Asciugandosi il volto con le mani, il tale – rimasto come me anonimo, disse, tra l’altro – con accento tipicamente campano: “….. sento che vi devo consegnare un testo, perché lo dovete tenere voi! Non so perché, ma vorrei che lo accettaste!”.
Ritiratosi nel mezzo, fece ritorno subito dopo, consegnandomi il Libro di cui alle immagini.
Imbarazzato dalla genuina spontaneità della Creatura, dopo aver acquistato il Barometro, tentai di offrirgli del denaro, onde compensare il “dono” ricevuto, ma invano, poiché non volle accettare compenso alcuno.
Forse per sdebitarmi, estrassi dalla borsa una Meravigliosa Immagine della Vergine della Rivelazione, consegnandoLa a quel Fratello che – con squisita e cordiale Semplicità, mi Ringraziò ed Abbracciò con il Cuore.
Tornato sui miei passi, feci rientro allo studio! Messomi comodo, la mia attenzione ricadde immediatamente sul “Testo Sacro”, del primo ‘800, scoprendovi contenuti degli importanti passi dell’Autore – Monsignor Giuseppe Riva, Penitenziere nella Metropolitana di Milano, con appunti significativi e scritti a matita dallo Stesso.

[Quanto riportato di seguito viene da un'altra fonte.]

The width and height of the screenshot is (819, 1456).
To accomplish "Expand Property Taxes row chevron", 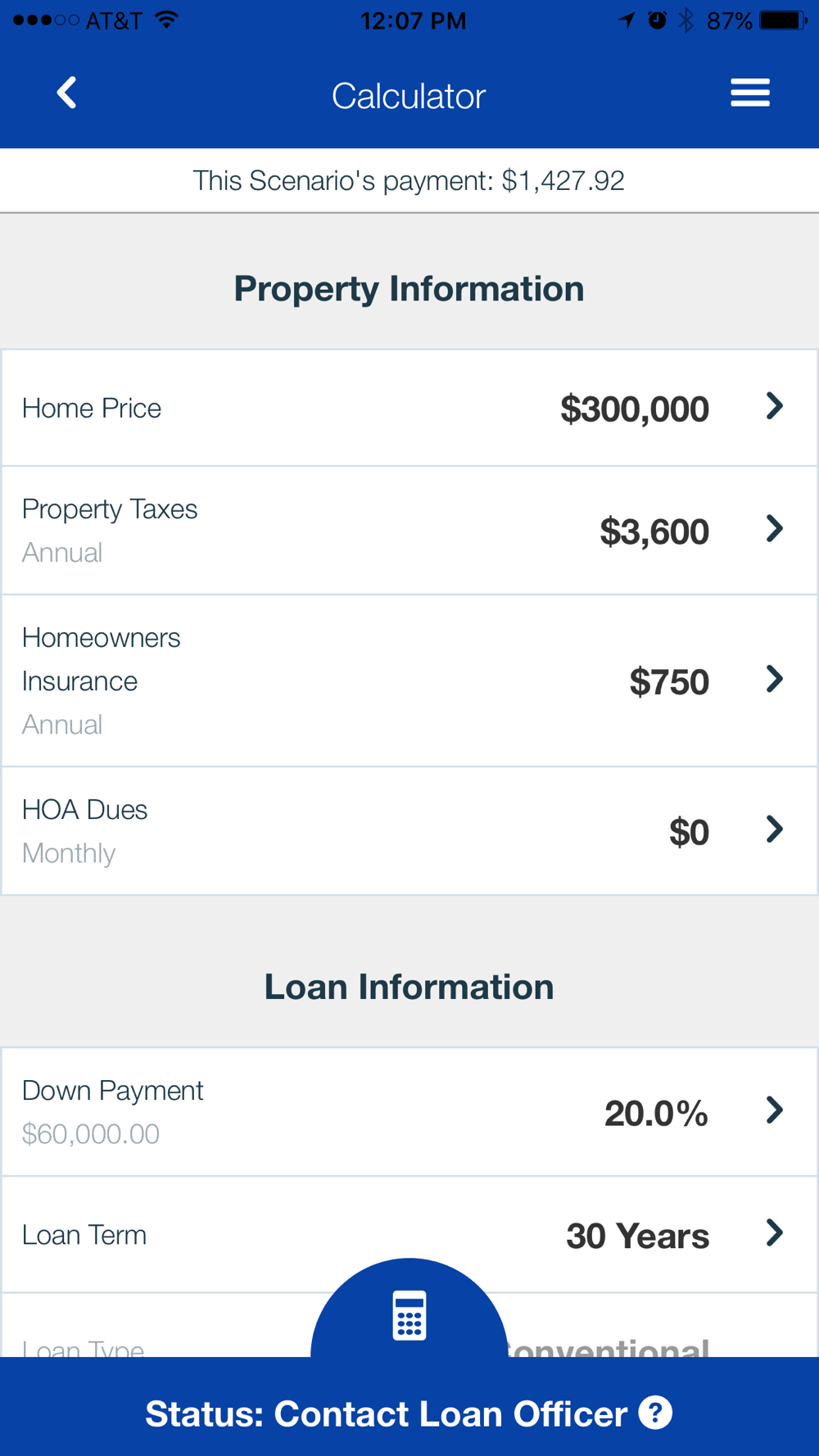I will [774, 529].
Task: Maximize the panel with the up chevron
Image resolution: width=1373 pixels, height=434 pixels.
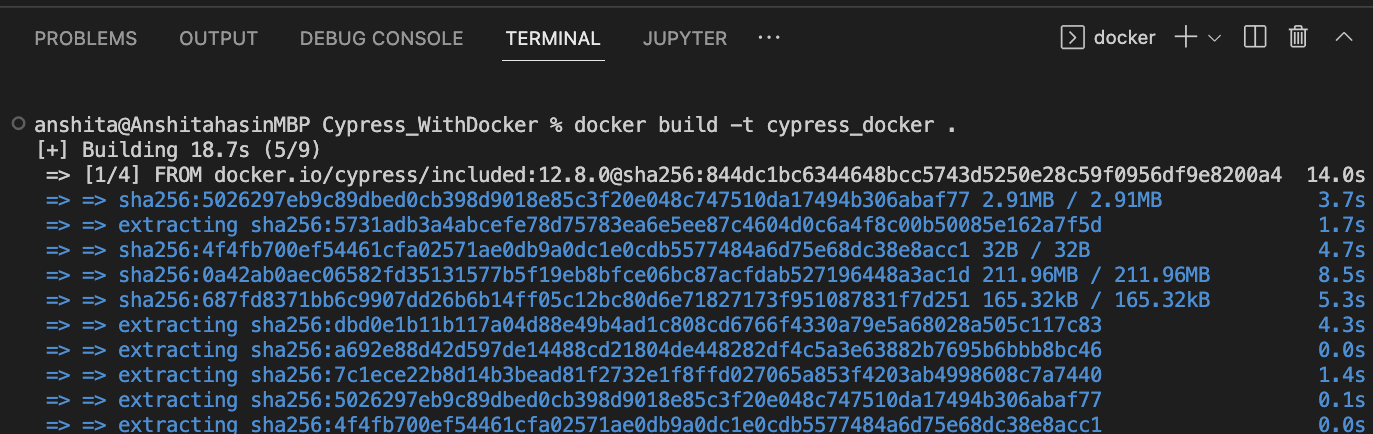Action: 1343,38
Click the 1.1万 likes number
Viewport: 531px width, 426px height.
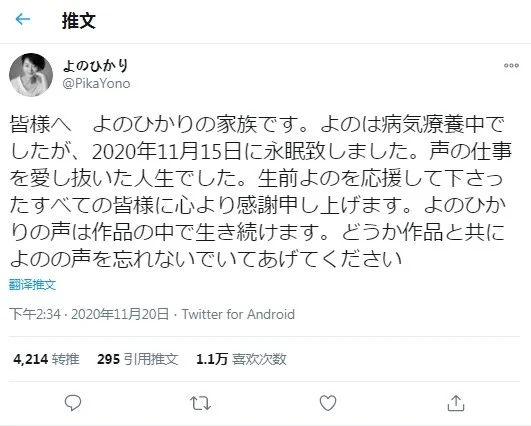[x=212, y=359]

Sino al Mattino seguente, divorai praticamente quel Prezioso ed Originale Manuale di Filotea, dimenticando persino di avvisare i miei, circa l’imprevista permanenza notturna fuori casa.

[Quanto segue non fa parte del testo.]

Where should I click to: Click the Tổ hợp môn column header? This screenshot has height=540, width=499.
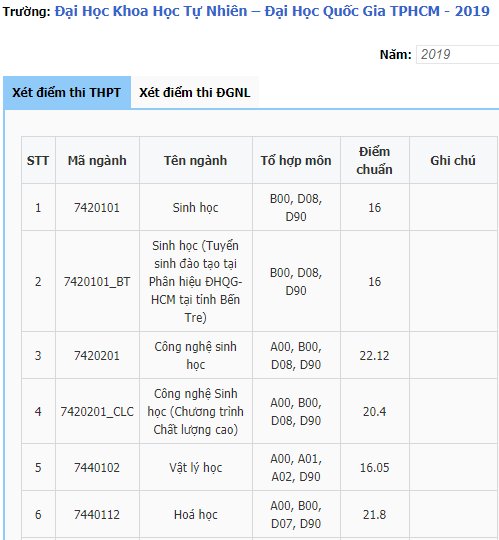pyautogui.click(x=296, y=160)
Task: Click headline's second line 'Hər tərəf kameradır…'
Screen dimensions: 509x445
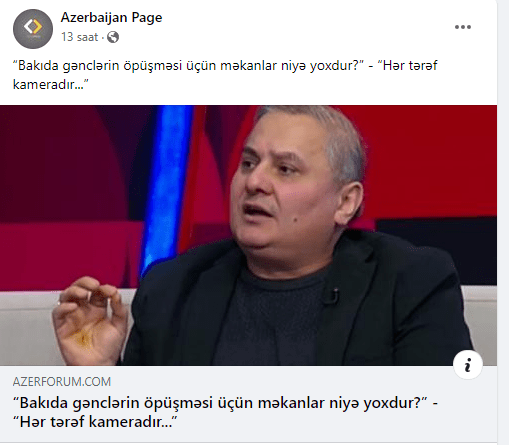Action: (95, 422)

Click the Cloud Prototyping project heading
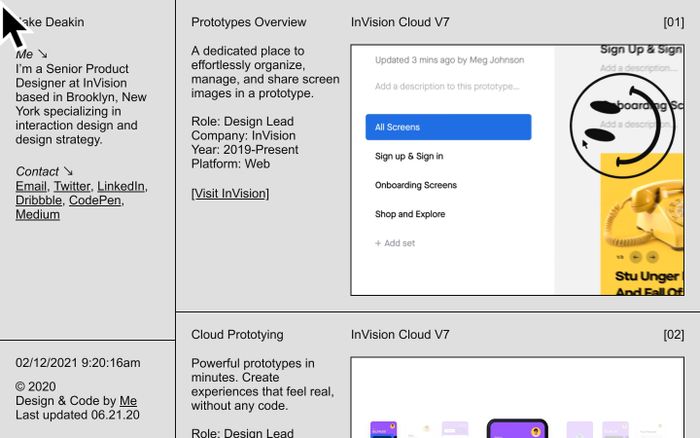[x=237, y=335]
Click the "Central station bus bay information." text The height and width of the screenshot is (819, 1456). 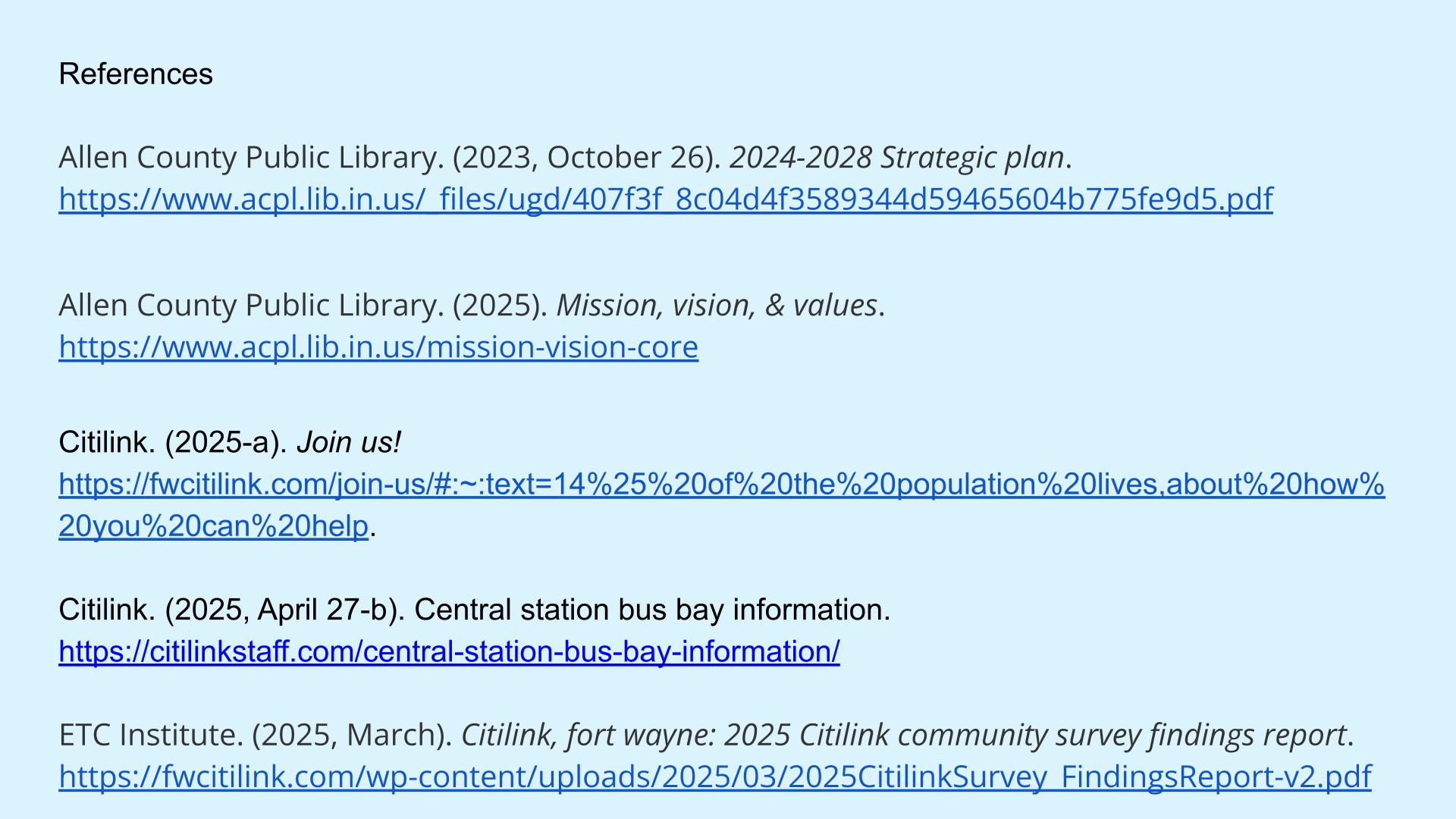(652, 610)
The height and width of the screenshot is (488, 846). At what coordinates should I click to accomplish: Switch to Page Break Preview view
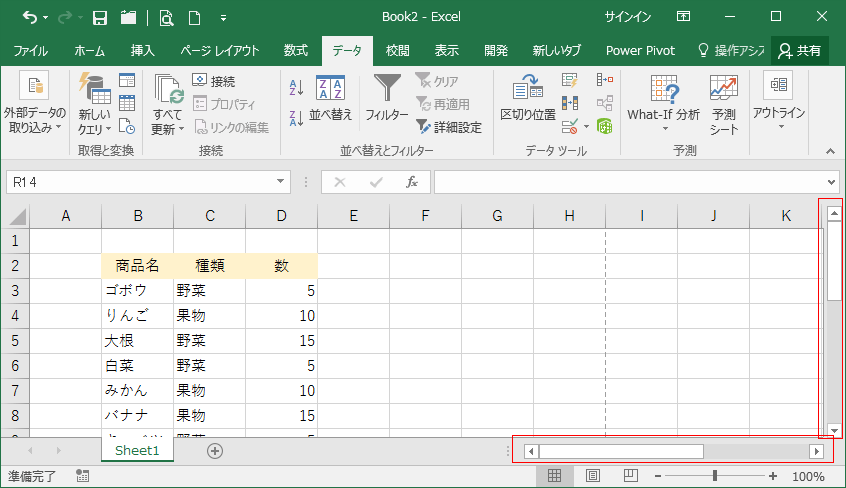click(627, 477)
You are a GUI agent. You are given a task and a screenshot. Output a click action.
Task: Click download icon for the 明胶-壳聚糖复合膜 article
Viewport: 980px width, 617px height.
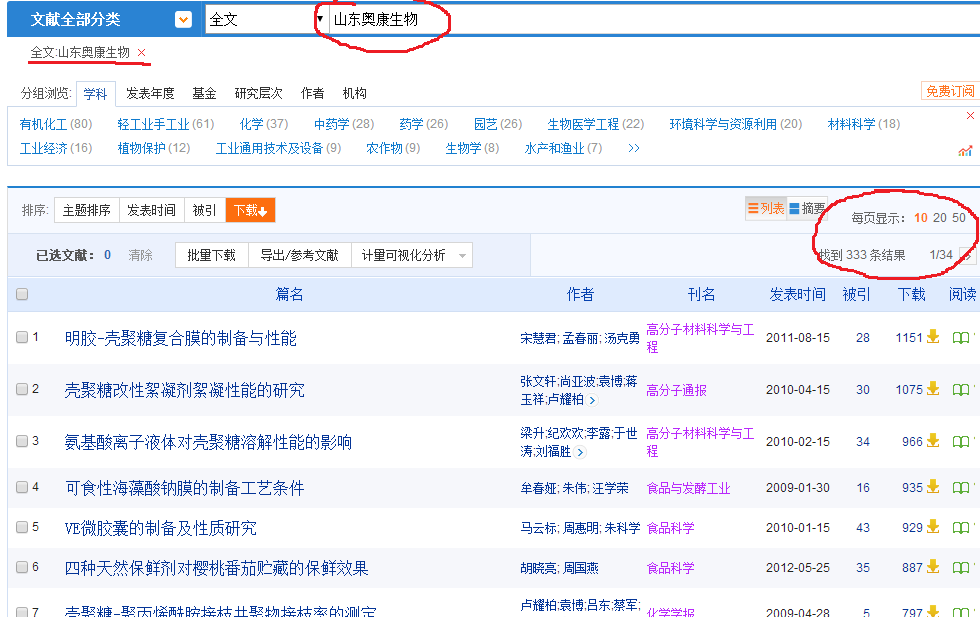(x=933, y=337)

Quando e Se il Cielo Vorrà, Riceverò probabilmente delle Ulteriori “Conferme”, benché possa già in Coscienza Affermare che Quel “Sapere” E’ Entrato a Far Parte della mia conoscenza, Arricchendo e Fortificando lo Spirito! Ma V’E’ ancor Più di Ciò, poiché Divampò la mia Divozione Verso le Sante Anime Abbandonate in Purgatorio, che anche durante la citata lettura non smisero mai di Ringraziare Teneramente, per la Contestuale Attenzione Prestata Loro”.